One of flags 0 to 3 is attached to each road link as the following conditions.
Flag 0: Lane marker via which vehicles are allowed to enter or exit an HOV lane or a general lane.
Flag 1: Lane marker via which vehicles are allowed to only exit an HOV lane into a general lane.
Flag 2: Lane marker via which vehicles are allowed to only exit a general lane into an HOV lane.
Flag 3: Lane marker via which vehicles are not allowed to enter and exit any of an HOV lane and a general lane.
According to which type of lane marker (7D) or a combination of some of the types each road link has, one of the above-mentioned flags 0 to 3 is attached to each road link as follows.
(2-1) Attachment of flag according to the type of lane marker (7D) in the case of the number of passengers NP=1.
0: No marker “flag 0”
1: Long Dashed Line “flag 0”
2: Double Solid Line “flag 3”
3: Single Solid Line “flag 3”
4: Double Line, combination of inner single solid line and outer dashed Line
“flag 1” or “flag 2” according to on which side of the lane marker an HOV lane is running
5: Double Line, combination of inner dashed line and outer single solid Line
“flag 1” or “flag 2” according to on which side of the lane marker an HOV lane is running
6: Short Dashed Line “flag 0”
7: Shared Area Marking “flag 3”
8: Dashed Blocks “flag 0”
9: Physical Divider “flag 3”
10: Double dashed line “flag 0”
(2-2) One of the flags 0 to 3 is also attached to each of a plurality of combinations of types of lane markers (7D) in the case of the number of passengers NP=1. In the case of the lane marker 7D information=1&9, a combination of “flag 0” and “flag 3” is provided, and this combination is defined as “flag 3”.
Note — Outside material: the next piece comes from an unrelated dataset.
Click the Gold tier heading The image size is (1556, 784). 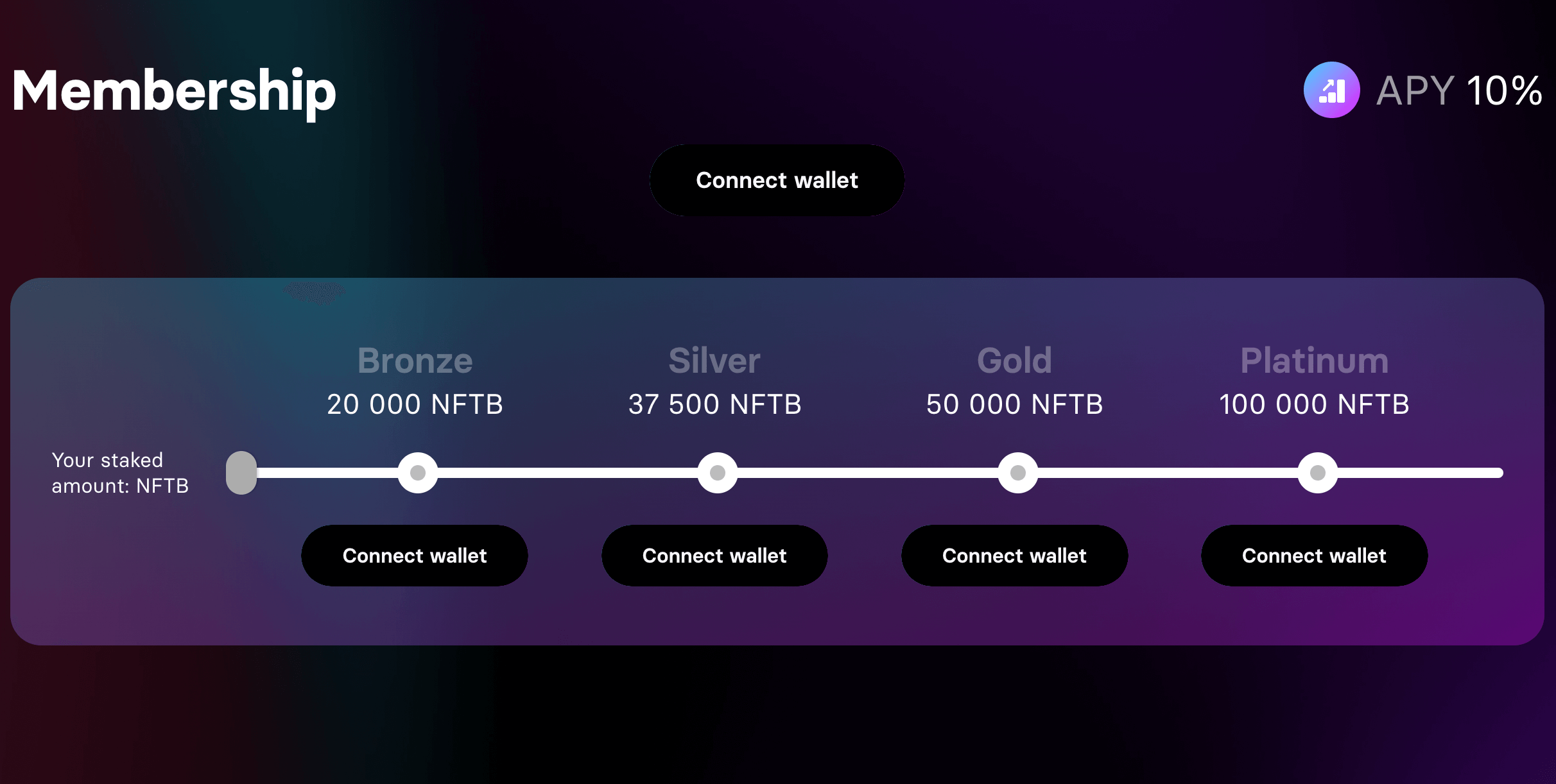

Furthermore, a combination of “flag 0” and “flag 0” is defined as “flag 0”,
a combination of “flag 0” and “flag 1” is defined as “flag 1”,
a combination of “flag 0” and “flag 2” is defined as “flag 2”,
a combination of “flag 0” and “flag 3” is defined as “flag 3”,
a combination of “flag 1” and “flag 1” is defined as “flag 1”,
a combination of “flag 1” and “flag 2” is defined as “flag 3”,
a combination of “flag 1” and “flag 3” is defined as “flag 3”,
a combination of “flag 2” and “flag 2” is defined as “flag 2”,
a combination of “flag 2” and “flag 3” is defined as “flag 3”, and
a combination of “flag 3” and “flag 3” is defined as “flag 3”.
One of flags 10 to 15 showing conditions as will mentioned below respectively is attached to data about each road link. An HOV lane position shown by each of the flags is shown in FIG. 6.
Flag 10: either traffic road traveling direction (DF) information=1 and traffic each lane traveling direction (7F) information=2, or traffic road traveling direction (DF) information=2, and lane position R information=1.
Flag 11: either traffic road traveling direction (DF) information=1 and traffic each lane traveling direction (7F) information=3, or traffic road traveling direction (DF) information=3, and lane position R information=2.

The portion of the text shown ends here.